The quick and dirty of it is Fictional Influence is moving to kristinmctiernan.com.
For most of you, absolutely nothing changes. If you read via email, you’ll keep reading via email, just like you always have.
If you’re one of the readers who uses the Substack app instead of email, I’ll still be posting links on Substack Notes, so your feed won’t go quiet. The links will just point somewhere new. You can also bookmark kristinmctiernan.com or save it as an app on your phone1
I started thinking about this a while ago, when Substack started making moves to be more of a social media platform than one for essays and articles. We won’t even discuss how hard it is for fiction.
Before anyone asks: no, this has nothing to do with the Substack culture wars. You won’t catch me crying about people I don’t like getting to say what they want. I like Substack and I like Notes, which is why I’ll still be here in a social capacity.
The podcast will continue to live on Substack and be distributed to Apple Podcasts, Spotify, and YouTube Music. No change there, so if you enjoy listening to those, you’ll still get them.
The reason for my move is boring and practical. I want Fictional Influence on a site I fully own and control, where the reading experience looks the way I designed it (especially on mobile, where the Substack app buries everything I built). And I want my work to be discoverable by people who have never heard of me and aren’t on any particular platform. An independent site does both of those things. Substack does neither.
And also, you should be able to come to my site without being asked for your email first. I REALLY hate the un-turn-offable Substack landing page.
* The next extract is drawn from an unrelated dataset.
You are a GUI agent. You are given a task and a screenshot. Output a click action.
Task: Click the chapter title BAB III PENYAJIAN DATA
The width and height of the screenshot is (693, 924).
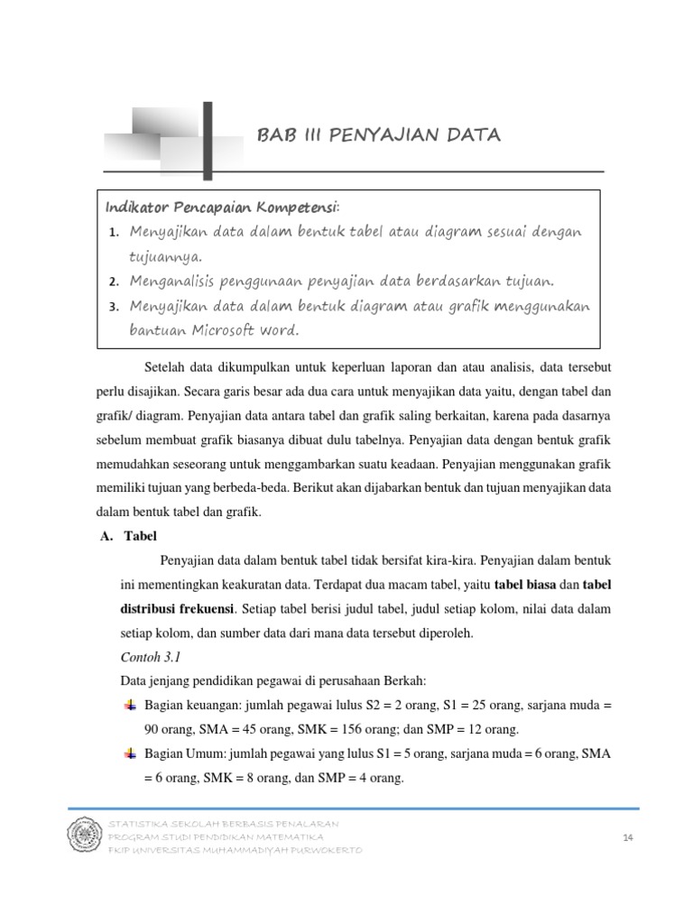click(378, 135)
Paid subscribers, you don’t need to do anything. Your subscription moves with you automatically. When your renewal comes up, whether at the end of the month or next year, you’ll be prompted through the new site. Same price, same deal.
If anything looks off during the transition, reply here and I’ll fix it.
And since you’re here: I’m launching a new series on the new site called Project 2004. The year the internet was useful and your phone was still just a phone. I want to know what happens to your creativity, your peace of mind, and your actual character when you rebuild your daily life around how things worked twenty years ago. First up is my self-paced MFA journey. After that, we’re going deeper.
It’s gonna be fun :)
Kristin
How to Save This Site to Your Home Screen
Want quick access without opening a browser every time? You can save this site to your phone’s home screen, where it’ll look and act like an app.
iPhone / iPad (Safari)
Open https://kristinmctiernan.com in Safari.
Tap the Share button (the square with the arrow pointing up).
Scroll down and tap Add to Home Screen.
Name it whatever you want, then tap Add.
Android (Chrome)
Open https://kristinmctiernan.com in Chrome.
Tap the three-dot menu in the top right corner.
Tap Add to Home Screen (or Install App if that option appears).
Tap Add to confirm.
Once it’s saved, you’ll see an icon on your home screen just like any other app. Tap it and the site opens full-screen — no browser clutter, faster loading, and a cleaner reading experience.



Ooh, you've got me wondering about the findablity and Substack's demand for an email address now as well. I cross-post one of my newsletters to my own domain, but not my bookish one. Not everyone wants to sign up for another social media service.
Good move. I joined substack on your suggestion and only followed you. 2004 is was a good internet year.